• _GIVEN TEXT_:

Date: 20090703
Docket: IMM-5552-08
Citation: 2009 FC 697
Vancouver, British Columbia, July
3, 2009
PRESENT: The Honourable Madam Justice Tremblay-Lamer
BETWEEN:
DEVINDER
SINGH BRAR
Applicant
and
THE MINISTER OF CITIZENSHIP
AND
IMMIGRATION
Respondent
REASONS FOR JUDGMENT AND JUDGMENT
INTRODUCTION
[1]
This is an
application for judicial review pursuant to subsection 72(1) of the
Immigration and Refugee Protection Act, S.C. 2001, c. 27 (the Act), of a decision
by a delegate of the Minister of Citizenship and Immigration Canada, an
Immigration Officer stationed at the Canadian Consulate General in Chandigarh,
India (the Officer), whereby the Applicant’s application for a work permit was
denied.
[2]
The
Applicant is a 31-year-old citizen and resident of India. His family
is comprised of one brother, parents, grandparents, a wife of eight years, and
a 7-year-old son, all residents of India who have never resided
outside of India. He has no
relatives in Canada.
[3]
The
Applicant obtained a Bachelor of Arts degree in 1999 from the University of
Punjab, India, at which time he began to work on his family’s farm, and has
continually done and continues to do at present.
[4]
The
family farm is registered in the Applicant’s father’s name, valued at $294,000
in Canadian funds, and the Applicant expects to receive half as per Indian
custom provided he continues to work the farmland. Should he become unable to
work the farmland, title would devolve to his brother, and the Applicant and
his family would only be entitled to a minimal share of the income produced by
the farm, which the Applicant indicates would be sufficient to meet his
family’s day-to-day living expenses.
[5]
The
Applicant is eligible to receive an additional 20% of the family farmland
should he repay an $11,000 Canadian funds loan his father took out to invest in
the family farming business.

• _PROBLEM SET_:
**a)** Find each line in the dataset rows containing the word "link", matching case exactly, and copy those lines.
**b)** Pick up the court judgment on the work permit denial after its last sentence and continue writing it.

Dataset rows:
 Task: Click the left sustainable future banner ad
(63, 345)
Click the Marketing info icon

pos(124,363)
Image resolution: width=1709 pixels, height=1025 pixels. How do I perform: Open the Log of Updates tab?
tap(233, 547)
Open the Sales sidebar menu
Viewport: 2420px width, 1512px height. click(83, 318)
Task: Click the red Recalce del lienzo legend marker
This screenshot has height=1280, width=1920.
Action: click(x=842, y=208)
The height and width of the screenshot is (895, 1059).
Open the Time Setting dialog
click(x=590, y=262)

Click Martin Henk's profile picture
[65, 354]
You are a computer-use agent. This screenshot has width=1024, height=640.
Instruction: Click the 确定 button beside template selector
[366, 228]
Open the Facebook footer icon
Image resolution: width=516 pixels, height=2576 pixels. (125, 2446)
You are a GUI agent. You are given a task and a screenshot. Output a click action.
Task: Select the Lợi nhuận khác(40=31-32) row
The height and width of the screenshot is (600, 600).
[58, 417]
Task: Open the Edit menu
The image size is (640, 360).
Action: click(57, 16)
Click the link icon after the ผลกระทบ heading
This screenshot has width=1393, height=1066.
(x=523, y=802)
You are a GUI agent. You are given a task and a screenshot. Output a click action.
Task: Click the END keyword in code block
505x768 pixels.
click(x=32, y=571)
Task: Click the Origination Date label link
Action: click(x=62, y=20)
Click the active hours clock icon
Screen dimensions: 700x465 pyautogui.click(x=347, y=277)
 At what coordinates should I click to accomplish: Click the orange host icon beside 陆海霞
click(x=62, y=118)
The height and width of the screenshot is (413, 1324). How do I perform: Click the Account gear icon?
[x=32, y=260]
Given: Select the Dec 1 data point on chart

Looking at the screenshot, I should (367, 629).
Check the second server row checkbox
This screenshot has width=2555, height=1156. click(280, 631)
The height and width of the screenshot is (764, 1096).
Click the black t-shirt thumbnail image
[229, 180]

• _RESPONSES BY TASK_:
**a)**
Click the link icon after the ผลกระทบ heading
Task: Click the Origination Date label link

**b)**
[6]
The
Applicant also owns farmland in India valued at $34,000 in
Canadian funds solely in his name. In addition, he holds gold valued at $10,000
in Canadian funds.
[7]
The
Applicant learned he was selected for a two-year construction helper position
available with a Canadian construction company in British Columbia. Duties
would include loading and unloading construction materials, assisting with
framing and building walls and roofs, piling salvaged materials, cleaning
construction sites, feeding machines, and other equipment use.
[8]
The
Applicant had intended to take the two-year construction helper position to
earn enough money in a short amount of time to repay his father’s $11,000 loan,
so that the Applicant could receive the additional 20% of the family farmland.
[9]
The
Applicant applied to the Consulate General of Canada for a work permit on
October 15, 2008. The Officer denied the application because he was not
satisfied that the Applicant would leave Canada upon the expiry of the work
permit, and because the Officer did not find the Applicant was sufficiently
established in India or had sufficient ties to India to show he would leave Canada
after the two year period.
[10]
Based
on the CAIPS notes and the information provided by the Applicant in his
application, I find that it was not reasonable for the Officer to find that the
Applicant was not sufficiently established in India or did not have sufficient
ties to India.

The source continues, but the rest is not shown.